The gospel (Luke 9:11b-17) relates how Jesus miraculously fed five thousand people with five loaves and two fish. He first spoke to the crowd about the kingdom of God and cured many that were ill. But when evening came, the disciples were worried and told Jesus to send the people away to find food and lodging but he told urged them to provide food for the people themselves. They retorted that they had only five loaves and two fish until they went out to buy food for all the people. At that, he ordered the disciples to get the people sit in parties of fifties. After that, he took the five loaves and two fish, raised his eyes to heaven, said the blessing, broke them and handed them to the disciples to be distributed to the crowd who ate as much as they wanted.
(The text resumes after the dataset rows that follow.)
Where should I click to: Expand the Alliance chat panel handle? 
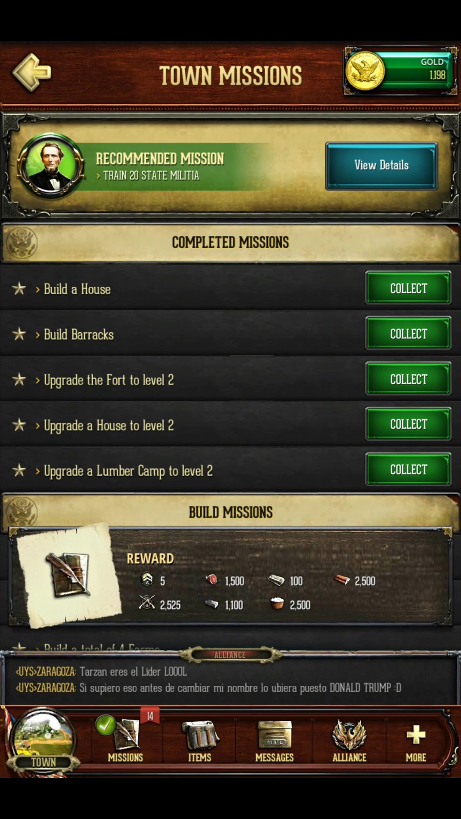(230, 654)
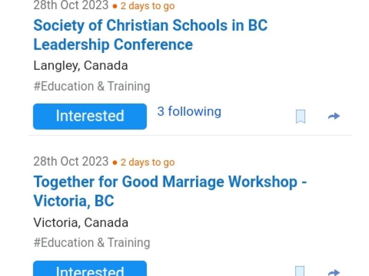Click the Marriage Workshop 28th Oct date

[x=71, y=161]
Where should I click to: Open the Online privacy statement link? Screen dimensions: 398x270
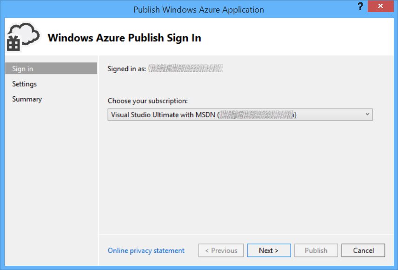[146, 250]
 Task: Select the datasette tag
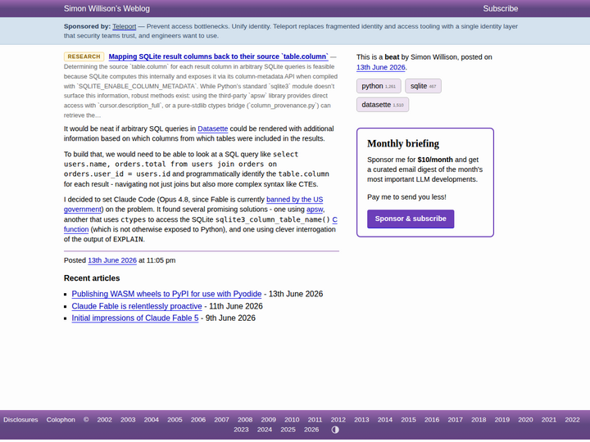(x=383, y=105)
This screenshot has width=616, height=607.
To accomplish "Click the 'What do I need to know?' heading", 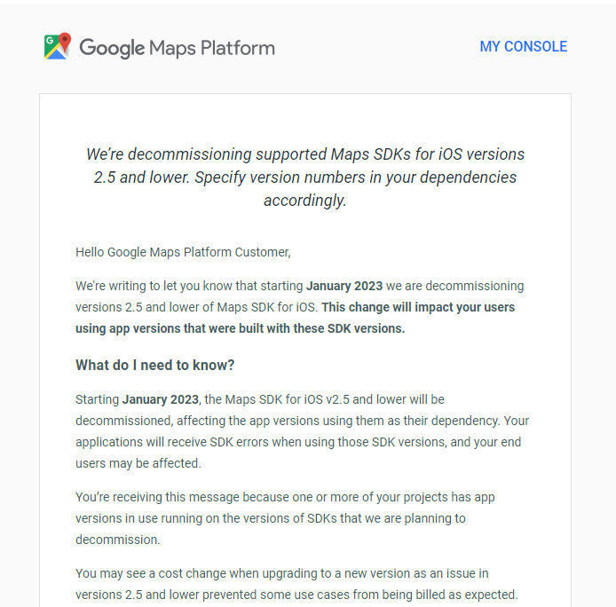I will pyautogui.click(x=155, y=365).
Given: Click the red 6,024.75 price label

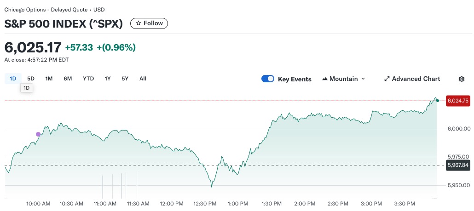Looking at the screenshot, I should (458, 101).
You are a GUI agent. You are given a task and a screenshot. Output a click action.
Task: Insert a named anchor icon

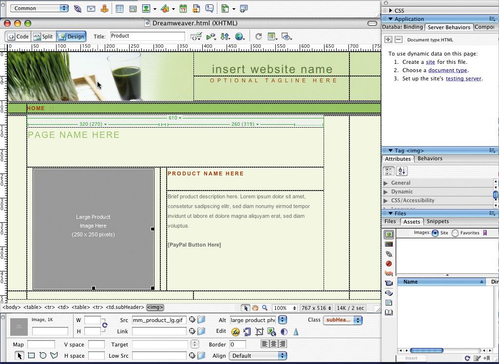(x=104, y=8)
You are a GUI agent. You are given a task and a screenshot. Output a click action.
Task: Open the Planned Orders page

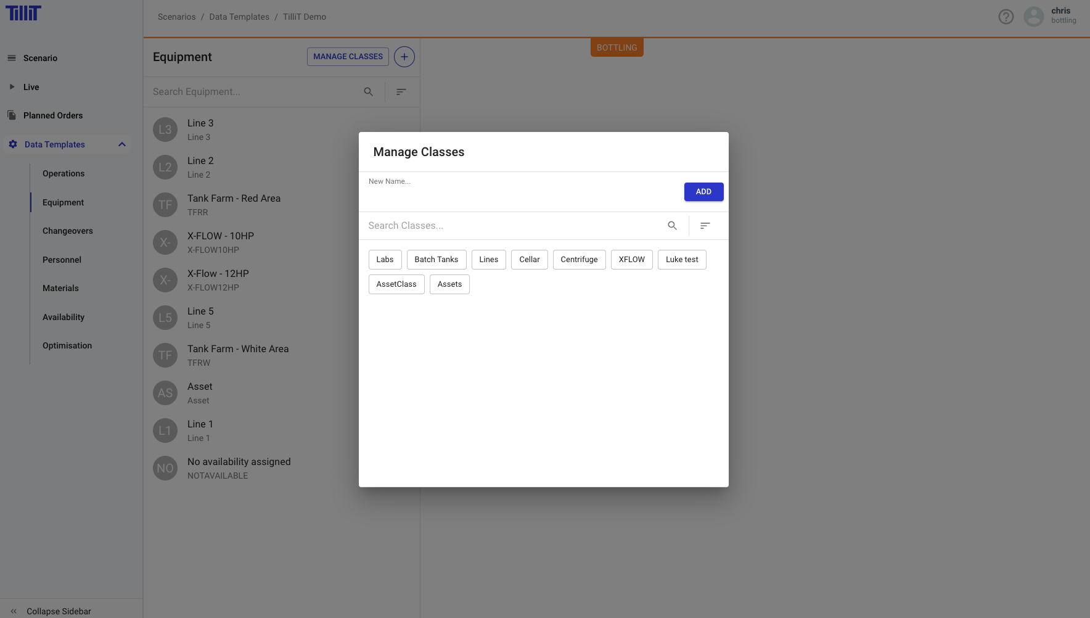[x=53, y=115]
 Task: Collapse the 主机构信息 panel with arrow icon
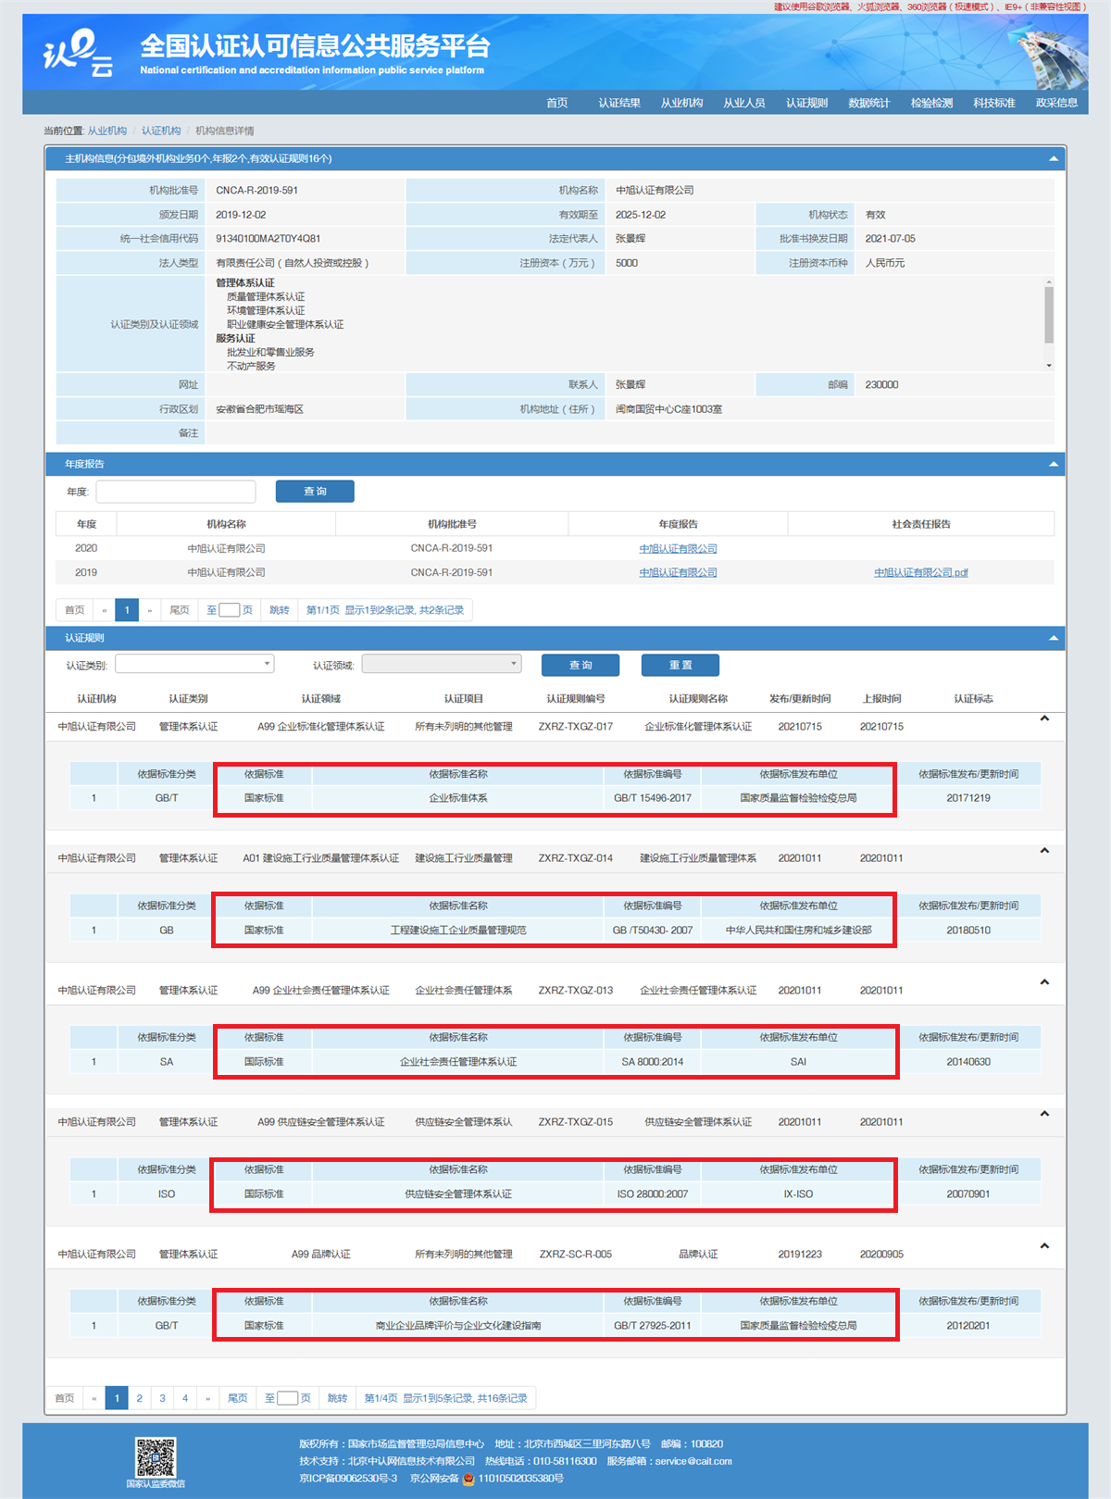click(1053, 159)
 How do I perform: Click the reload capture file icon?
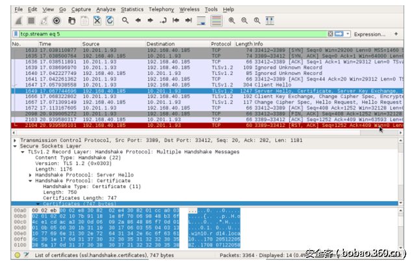(x=110, y=20)
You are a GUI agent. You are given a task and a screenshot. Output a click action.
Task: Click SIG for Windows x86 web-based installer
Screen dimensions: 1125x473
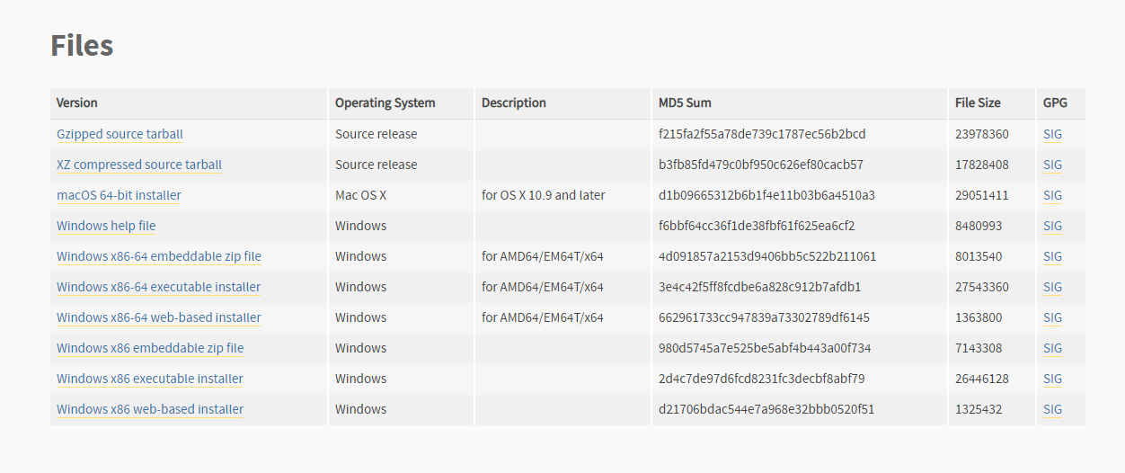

When the disciples gathered what was left, they filled twelve baskets.

Pastoral Lessons

  1. Be a Eucharistic People: The offering a tithe of everything Abram owned including bread and wine to Melchizedek, the first reading reminds us about the matter of the sacrament of the Holy Eucharist which eventually becomes the body and blood of Christ and that the perfect place for offering thanks to God is during the sacrifice of the Holy Mass.

 

  1. Keep the Memorial/Tradition: By telling the Corinthians in the second reading that what he is passing unto them is what he received from the Lord, St. Paul reminds us that we must not toy with the patrimony of sacred liturgy which is over 2021 years through theatrical shows while urging us to keep the injunction of celebrating the Eucharist as a memorial of the Lord’s death until he comes again by attending daily masses for our spiritual nourishment.

 

  1. Take to Catechises, Care for the Sick: Since the gospel text revealed that Jesus preached to the crowds about the kingdom of God and cured those among them who were in need of healing, Pastors of souls are challenged to seriously embrace the teaching of catechesis and pastoral care of the sick even as we imitate the apostles who freely gave their five loaves and two fish through sharing earthly resources with like the aged, Internally Displaced Persons, widows, orphans et al.

 

  1. Care for the Earth: The picking of leftovers draws our attention as a Eucharistic people to be responsible for the environment through ensuring a robust synergy and solidarity towards waste management and overall care of the earth.

 

  1. Embrace Catholic Action: Catholic Action which Pope Pius XI’s coined in 1927 calls the laity to participate in the apostolate of the hierarchy by building a more autonomous society through living out the values of the Eucharist, sustaining various activities in the secular society based on the principles of Catholic Social Teaching and living the gospel of life through promotion of human dignity and caring for God’s creation.

 

Summary Lines

  1. The first reading recounts how Melchizedek, the King of Salem and priest of the Most High God brought bread and wine and pronounced blessing upon them.

 

  1. In thanksgiving to God, Abram gave Melchizedek a tithe of everything.

 

  1. In the second reading, St. Paul tells the Corinthians that what he is passing unto them is what he received from the Lord namely that before he was crucified, Jesus took bread, gave thanks to God, broke it and gave it to the apostles.

 

  1. The gospel relates how Jesus fed five thousand people with five loaves and two fish.

 

  1. He took the five loaves and two fish, raised his eyes to heaven, said the blessing, broke them and handed them to the disciples to be distributed to the crowd who ate as much as they wanted.

 

Conclusion

Today, as part of being truly a Eucharistic people, Catholics are challenged to be involved in public action and advocacy through building or supporting catholic institutions such as schools, hospitals, orphanages to mention just a few. They are equally charged to increase their reverence for Jesus in the Blessed Sacrament. By the same token, they are urged to receive the Body and Blood of Christ more reverently. On this occasion, yet-to-be communicants are encouraged to trace the missing link in their lives and be reunited to Christ and his Church. Nothing compares to enjoying full communion with Christ and his Church. May Jesus, who is truly present in the Blessed Eucharist, help us to endure the difficulties of this life so as to enjoy the one bread and one chalice as a united family in heaven. Amen!